The state’s educational policy makers voted to scrap their own requirement that public high school students be tested on their knowledge of world history. The rationale for the reversal was the history of civilization covers too much time and too much territory. Better we test students on their knowledge of the United States, a manageably compact place with a blissfully brief history.
So, after school districts have turned themselves inside out to conform their curriculums to the state’s rigid world history frameworks and teachers have redesigned their lesson plans, the state Board of Education now says it would prefer that children demonstrate a command of American history, instead. Passing tests in mathematics and English will be required to graduate in 2003; passage of an American history test will be phased in later.
No one would disagree that an educated citizenry should know the roots of our democratic institutions and display a command of the pivotal events that built the nation. We have all read too many surveys of high school graduates who think that the Civil War occurred in the late 20th century and that the first atomic bomb was dropped at Yorktown.
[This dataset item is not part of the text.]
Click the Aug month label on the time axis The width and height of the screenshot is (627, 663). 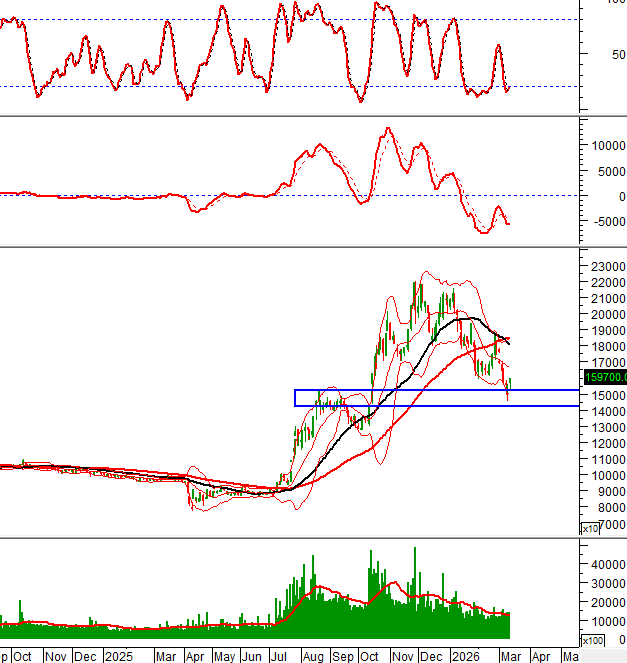(x=313, y=656)
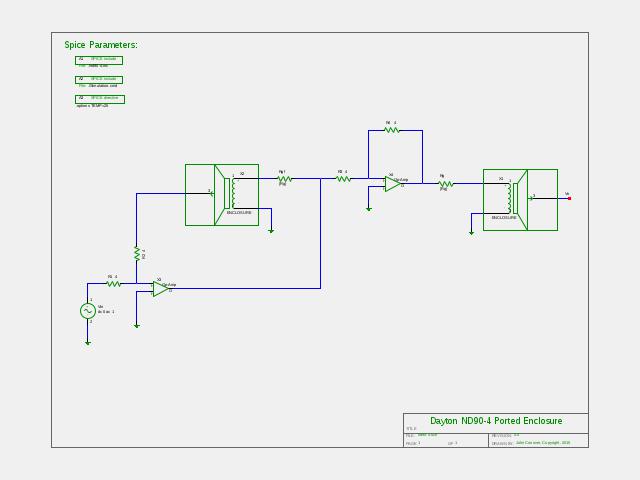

But the vote is also a window into all that is wrong with the nation’s current infatuation with high-stakes educational testing. What, exactly, are we testing for? Are we asking for a demonstration of analytical thinking or the rote regurgitation of memorized material? It it’s the latter, and we have simply substituted a demand for knowledge about Reconstruction for knowledge about the Russian Revolution, how can we argue that what we expect our children to know is not arbitrary?
The best teachers know what Henry James knew, that “history is never, in any rich sense, the immediate crudity of ‘what happpens,’ but the much finer complexity of what we read into it and think of in connection with it.” That’s a subtle concept to capture on the multiple choice questions that are the heart and Achilles heel of the Massachusetts Assessment System tests.
Abigail Thernstrom, a board member, says the switch from testing for knowledge of world history to American history is simply a matter of priorities, that it is more important for students in the United States “to know who Thomas Jefferson was than to know about the Ming dynasty.” I suppose that depends on what they learn about Thomas Jefferson. Will they learn that history is made by Great Men who shape their times or that it is shaped by social and economic forces that mold the men who lead?
“A true account of the actual is the rarest poetry,” Henry David Thoreau wrote, and it is that uncertainty I hope my children learn from their history teachers. I want them to learn that it is possible for Jefferson to have been a utopian as well as a slave owner, that John Adams might have been a pompous little artistocrat and an accomplished statesman, too.
But the Ming Dynasty offers its own lessons for the test-givers as well as the test-takers. An overreliance on memorization prompted the ruler K’ang-hsi to read the civil service exams himself. According to historian Jonathan Spence, he was searching for signs of independent thought.